Fragmento de texto →
☆ ☆ ☆ ☆ ☆ ☆ ☆

ECOOSFERA
La soledad es la quietud y la tormenta sucediendo al mismo tiempo. En un cuarto, o quizás en un bosque: un espacio íntimo y vital en el que se desarrollan diálogos introspectivos, confrontaciones, incluso iluminaciones.

Pero esta condición humana, la soledad, tiene su historia: un largo camino de censura, que data de muchos siglos atrás. E inclusive puede achacársele cierto elitismo: ser un espacio al que sólo pueden acceder algunas personas, como los clérigos en la Edad Media, los científicos o los artistas. No obstante, en la historia es recurrente la percepción de la soledad como algo nocivo; un acto de aislamiento y no de cualidad (que es lo que el sufijo “dad” de la palabra soledad significa).
La soledad puede ser vista como locura, como autoexclusión que sólo un sujeto peligroso y raro podría desear. Un pensamiento aún más voraz en una sociedad como la nuestra, donde se puede optar por nunca estar solo. En este sentido, ¿cómo podemos comprender la soledad y evitar, así, sus vericuetos más oscuros?
Un consejo de Tarkovsky para aprender a transitar la soledad

Hay soledades valientes, que parten de una decisión personal. Aquellas son las más sanas: las que no provienen de la imposición o del castigo (externo o interno). Es esa soledad bajo la cual tantas cosas grandiosas se han hecho: viajes históricos, literatura exquisita, composiciones delirantes; una soledad que incluso la psicología considera catalizadora de la creatividad, según algunos estudios.

☆ ☆ ☆ ☆ ☆ ☆ ☆

Material proporcionado →
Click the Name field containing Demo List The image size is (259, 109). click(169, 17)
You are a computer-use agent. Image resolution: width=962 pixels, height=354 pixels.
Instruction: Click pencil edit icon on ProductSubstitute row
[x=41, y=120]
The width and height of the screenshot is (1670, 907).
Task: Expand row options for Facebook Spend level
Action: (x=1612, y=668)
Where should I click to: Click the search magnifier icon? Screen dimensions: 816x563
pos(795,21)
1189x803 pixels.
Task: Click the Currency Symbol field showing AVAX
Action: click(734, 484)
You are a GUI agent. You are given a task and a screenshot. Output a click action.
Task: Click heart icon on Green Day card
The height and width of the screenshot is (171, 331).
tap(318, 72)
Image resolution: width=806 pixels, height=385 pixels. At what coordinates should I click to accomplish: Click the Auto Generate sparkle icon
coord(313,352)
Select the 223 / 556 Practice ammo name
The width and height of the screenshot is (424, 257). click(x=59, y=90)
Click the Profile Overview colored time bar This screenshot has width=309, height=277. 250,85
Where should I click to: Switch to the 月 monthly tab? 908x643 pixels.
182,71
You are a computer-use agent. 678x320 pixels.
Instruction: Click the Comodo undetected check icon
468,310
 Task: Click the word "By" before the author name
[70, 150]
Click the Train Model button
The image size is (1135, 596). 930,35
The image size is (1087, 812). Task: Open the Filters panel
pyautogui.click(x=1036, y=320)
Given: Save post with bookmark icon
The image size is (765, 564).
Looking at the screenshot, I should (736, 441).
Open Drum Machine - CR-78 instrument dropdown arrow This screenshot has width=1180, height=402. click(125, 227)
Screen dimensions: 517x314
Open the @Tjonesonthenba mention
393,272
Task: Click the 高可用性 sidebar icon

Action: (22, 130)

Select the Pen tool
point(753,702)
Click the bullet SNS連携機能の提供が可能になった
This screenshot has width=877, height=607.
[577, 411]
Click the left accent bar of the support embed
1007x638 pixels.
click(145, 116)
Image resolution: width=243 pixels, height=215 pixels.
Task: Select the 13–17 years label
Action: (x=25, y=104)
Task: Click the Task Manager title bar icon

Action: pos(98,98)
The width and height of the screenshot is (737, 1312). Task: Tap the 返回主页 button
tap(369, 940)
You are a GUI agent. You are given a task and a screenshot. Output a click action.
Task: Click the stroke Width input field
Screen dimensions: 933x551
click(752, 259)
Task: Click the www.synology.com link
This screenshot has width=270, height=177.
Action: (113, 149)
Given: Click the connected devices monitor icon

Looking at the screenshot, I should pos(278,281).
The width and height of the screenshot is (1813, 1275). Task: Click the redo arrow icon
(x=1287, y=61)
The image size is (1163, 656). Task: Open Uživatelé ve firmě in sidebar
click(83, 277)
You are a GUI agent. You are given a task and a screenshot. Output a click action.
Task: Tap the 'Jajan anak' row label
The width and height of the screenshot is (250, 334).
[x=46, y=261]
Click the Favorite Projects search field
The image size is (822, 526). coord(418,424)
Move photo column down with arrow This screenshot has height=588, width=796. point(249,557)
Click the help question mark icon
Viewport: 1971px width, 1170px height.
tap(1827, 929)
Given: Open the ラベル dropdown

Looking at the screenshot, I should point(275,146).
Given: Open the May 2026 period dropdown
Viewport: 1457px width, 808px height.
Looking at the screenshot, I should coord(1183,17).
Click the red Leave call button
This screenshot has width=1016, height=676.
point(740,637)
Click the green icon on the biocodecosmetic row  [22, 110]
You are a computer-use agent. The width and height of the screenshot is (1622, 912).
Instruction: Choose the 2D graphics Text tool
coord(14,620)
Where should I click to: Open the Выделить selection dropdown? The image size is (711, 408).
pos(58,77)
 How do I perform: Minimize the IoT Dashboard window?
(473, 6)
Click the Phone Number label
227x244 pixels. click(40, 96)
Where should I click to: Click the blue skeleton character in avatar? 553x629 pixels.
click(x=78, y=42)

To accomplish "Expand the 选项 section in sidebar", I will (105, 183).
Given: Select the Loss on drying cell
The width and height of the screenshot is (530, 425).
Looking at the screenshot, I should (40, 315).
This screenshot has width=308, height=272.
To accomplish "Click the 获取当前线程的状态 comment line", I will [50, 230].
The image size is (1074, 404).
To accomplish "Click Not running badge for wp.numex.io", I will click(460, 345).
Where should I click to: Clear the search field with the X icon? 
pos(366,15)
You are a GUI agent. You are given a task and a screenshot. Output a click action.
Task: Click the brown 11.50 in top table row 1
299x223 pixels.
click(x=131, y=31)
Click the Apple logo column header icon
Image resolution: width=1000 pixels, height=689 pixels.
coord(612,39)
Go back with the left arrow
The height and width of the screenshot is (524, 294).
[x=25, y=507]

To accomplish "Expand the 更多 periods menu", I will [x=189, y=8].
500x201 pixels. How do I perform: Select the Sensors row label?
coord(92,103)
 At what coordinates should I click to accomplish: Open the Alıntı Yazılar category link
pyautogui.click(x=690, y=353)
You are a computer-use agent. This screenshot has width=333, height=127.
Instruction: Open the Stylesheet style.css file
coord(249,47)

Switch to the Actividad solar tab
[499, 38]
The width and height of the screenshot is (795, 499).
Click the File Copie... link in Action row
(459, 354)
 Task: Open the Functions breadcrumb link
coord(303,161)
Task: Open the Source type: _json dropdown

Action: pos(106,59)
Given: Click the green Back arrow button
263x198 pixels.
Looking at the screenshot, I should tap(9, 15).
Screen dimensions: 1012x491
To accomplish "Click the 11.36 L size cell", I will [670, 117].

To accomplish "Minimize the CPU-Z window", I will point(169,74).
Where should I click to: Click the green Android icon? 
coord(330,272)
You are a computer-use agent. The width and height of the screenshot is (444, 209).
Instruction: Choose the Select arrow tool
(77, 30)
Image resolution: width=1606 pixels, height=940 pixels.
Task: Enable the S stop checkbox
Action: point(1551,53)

☆ ☆ ☆ ☆ ☆ ☆ ☆

Tareas →
1. Según el fragmento sobre la soledad, ¿qué significa el sufijo "dad" de la palabra soledad?
2. En el fragmento sobre la soledad, reescribe el pasaje comprendido entre "La soledad puede" y "vericuetos más oscuros?", ambos incluidos, sustituyendo "locura" por "demencia".
3. Prosigue el fragmento sobre la soledad a partir de su última oración.
Los ítems no tienen ningún papel en esta parte.

Problemas resueltos →
1. Significa cualidad.

2.
La soledad puede ser vista como demencia, como autoexclusión que sólo un sujeto peligroso y raro podría desear. Un pensamiento aún más voraz en una sociedad como la nuestra, donde se puede optar por nunca estar solo. En este sentido, ¿cómo podemos comprender la soledad y evitar, así, sus vericuetos más oscuros?

3.
La soledad que no es una “huida desafortunada” del tedio, como cuando vemos a otras personas unicamente para huir del aburrimiento. Es el tipo de soledad que el cineasta Andrei Tarkovsky recomienda, en un mensaje que dio a las jóvenes generaciones en una entrevista:
[….] me gustaría decirles que aprendan a estar solos y procuren pasar el mayor tiempo posible consigo mismos. […] Cada persona necesita aprender desde la infancia cómo pasar tiempo con uno mismo. Eso no significa que uno deba ser solitario, sino que no debiera aburrirse consigo mismo, porque la gente que se aburre en su propia compañía me parece que está en peligro en lo que a autoestima se refiere.

Esa soledad que plantea Tarkovsky es contraria a la soledad trágica, como aquella retratada en el final de la icónica novela de Gabriel García Márquez, en el que se lee: “Las estirpes condenadas a cien años de soledad no tenían una segunda oportunidad sobre la tierra”.
La soledad estigmatizada como condena (a la que recurre Márquez) es algo que en realidad pertenece más a nuestros tiempos, cuando la soledad se acentúa, paradójicamente, mientras más “hiperconectados” estamos. Pero esa sí es una soledad nociva: aquella de la que ya no podemos desprendernos, y que sentimos aún estando rodeados de gente. Por eso, cuando estamos solos siempre está latente la miserabilidad: la probabilidad de nunca dejar de sentirse solo, una vez que se conquistó la soledad.
Al consejo de Tarkovsky habría que sumar los riesgos de esta soledad para evitar caer en ella. Quizá la mejor manera de hacerlo sea comprendiendo que la soledad necesita de bases filosóficas más cercanas al pensamiento oriental, que como Carl Jung pudo estudiar, piensan al individuo como una idea (necesaria para transitar la existencia), pero que ultimadamente somos esencias cósmicas, partes de un todo que va más allá de lo material.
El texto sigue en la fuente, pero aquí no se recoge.